Exploitation of binding energy for catalysis and design

Enzymes utilize substrate binding energy both to promote ground state association and to selectively lower the energy of the reaction transition state.i The monomeric homing endonuclease I-AniI cleaves with high sequence specificity in the center of a 20 base-pair DNA target site, with the N-terminal domain of the enzyme making extensive binding interactions with the left (−) side of the target site and the similarly structured C-terminal domain interacting with the right (+) side.ii Despite the approximate two-fold symmetry of the enzyme-DNA complex, we find that there is almost complete segregation of interactions responsible for substrate binding to the (−) side of the interface and interactions responsible for transition state stabilization to the (+) side. While single base-pair substitutions throughout the entire DNA target site reduce catalytic efficiency, mutations in the (−) DNA half-site almost exclusively increase K(D) and K(M)*, and those in the (+) half-site primarily decrease k(cat)*. The reduction of activity produced by mutations on the (−) side, but not mutations on the (+) side, can be suppressed by tethering the substrate to the endonuclease displayed on the surface of yeast.
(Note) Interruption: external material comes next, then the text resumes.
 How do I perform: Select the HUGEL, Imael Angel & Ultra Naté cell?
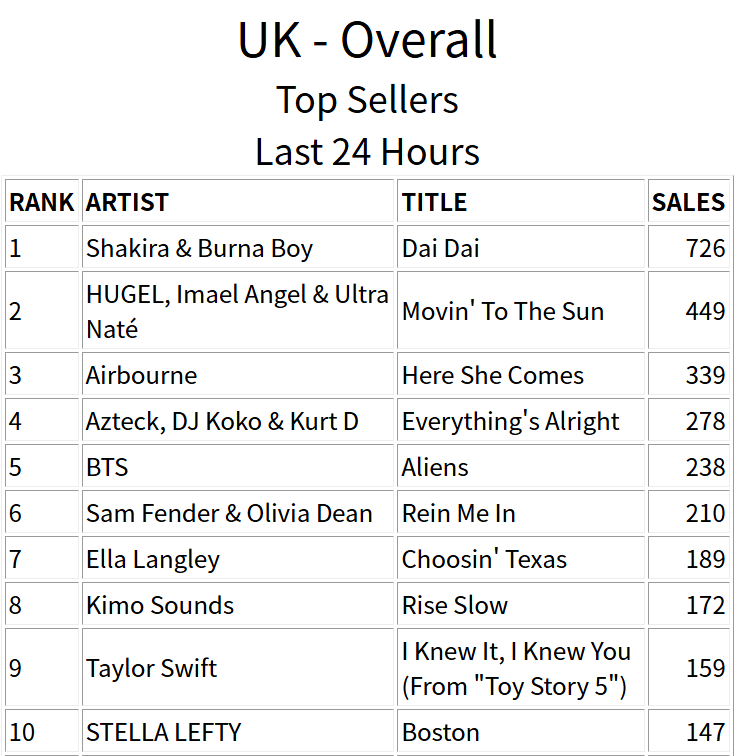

This dramatic asymmetry in the utilization of enzyme-substrate binding energy for catalysis has direct relevance to the redesign of endonucleases to cleave genomic target sites for gene therapy and other applications. Computationally redesigned enzymes that achieve new specificities on the (−) side do so by modulating K(M)*, while redesigns with altered specificities on the (+) side modulate k(cat)*. Our results illustrate how classical enzymology and modern protein design can each inform the other.